Researchers have identified three characteristics of problem gamblers that are related to their lack of employment. The three characteristics include excitement, financial need, and inability to resist the temptation. Problem gamblers were more likely to have smoked at least 100 cigarettes during their lifetime. They also report lower levels of work performance than recreational gamblers. In addition, the increased revenue from gambling can lead to criminal acts in the workplace. To understand the potential impact of gambling on an individual, it is important to look for treatment options.

Pathological gambling

Pathological gambling is a mental disorder characterized by an inability to control impulses to gamble. It can cause a person to become addicted to gambling and even engage in criminal activity. In the DSM-IV, pathological gambling is listed under the addictive disorders category. Currently, the diagnostic cut-off is five. But according to some studies, four symptoms are sufficient to diagnose pathological gambling. This recommendation is being considered by the Workgroup.

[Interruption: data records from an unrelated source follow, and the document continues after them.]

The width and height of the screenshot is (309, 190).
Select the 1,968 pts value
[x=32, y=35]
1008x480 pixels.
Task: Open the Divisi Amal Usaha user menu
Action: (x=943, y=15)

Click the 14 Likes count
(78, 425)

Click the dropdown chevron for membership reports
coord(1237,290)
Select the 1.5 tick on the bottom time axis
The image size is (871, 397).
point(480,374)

Treatment for pathological gambling typically involves a combination of psychotherapy, medication and self-help. In a DSM-IV study, pathological gamblers had lower levels of a hormone called norepinephrine than normal gamblers. Consequently, pathological gamblers may gamble to make up for the underdosage of norepinephrine. They may also experience an imbalance of serotonin, a chemical that is released during stress or a high-pleasing thrill.

Addiction to gambling

If you or a loved one is struggling with a gambling addiction, you may be wondering how to get help. Many treatments for this problem range from group meetings that bring people together in similar situations to counseling and professional doctors. The good news is that there is help available whenever you need it. Here are some tips to help you overcome a gambling addiction. First, learn to set clear boundaries. Do not give your loved one money to gamble. If your partner gambles, create a solo bank account.

An addict who is unable to stop gambling will likely break the law. Some will steal or commit fraud to fund their habit. These actions are considered serious crimes, and can even land an addict in jail or on probation. Gamblers who have to resort to deception are often in denial about their problem. Rather than denying it, you should seek professional help if you suspect that a loved one is suffering from an addiction to gambling.

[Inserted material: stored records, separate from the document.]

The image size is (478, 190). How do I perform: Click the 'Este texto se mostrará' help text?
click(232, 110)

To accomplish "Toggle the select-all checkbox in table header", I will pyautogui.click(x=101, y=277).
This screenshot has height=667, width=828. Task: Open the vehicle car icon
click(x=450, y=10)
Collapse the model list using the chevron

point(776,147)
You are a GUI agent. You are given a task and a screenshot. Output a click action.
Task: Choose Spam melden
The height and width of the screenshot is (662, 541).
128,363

Prevention of problem gambling

Prevention of problem gambling includes many different types of programs. Primary prevention programs target vulnerable youth populations. Secondary prevention programs address children and adolescents with known risk factors. Tertiary prevention programs target individuals who are already showing signs of disordered gambling and incorporate treatment programs. Effective prevention programs have dual benefits of improving competencies and reducing both internal and externalizing problems. They are a low-cost way to target vulnerable individuals. A range of interventions has shown promising results.

Public and private organizations should invest in gambling prevention measures that will decrease the incidence and costs of problem gambling. Cost estimates of treatment and prevention programs should be calculated with regard to the prevalence of the problem. In Sweden, only about 1.3% of the adult population has problem gambling, compared with 2.4% in Australia. The Czech Republic study found an estimated 123,000-170,000 problem gamblers. The total cost of treatment programs in Sweden is estimated at AUD 4.9-8.0 billion.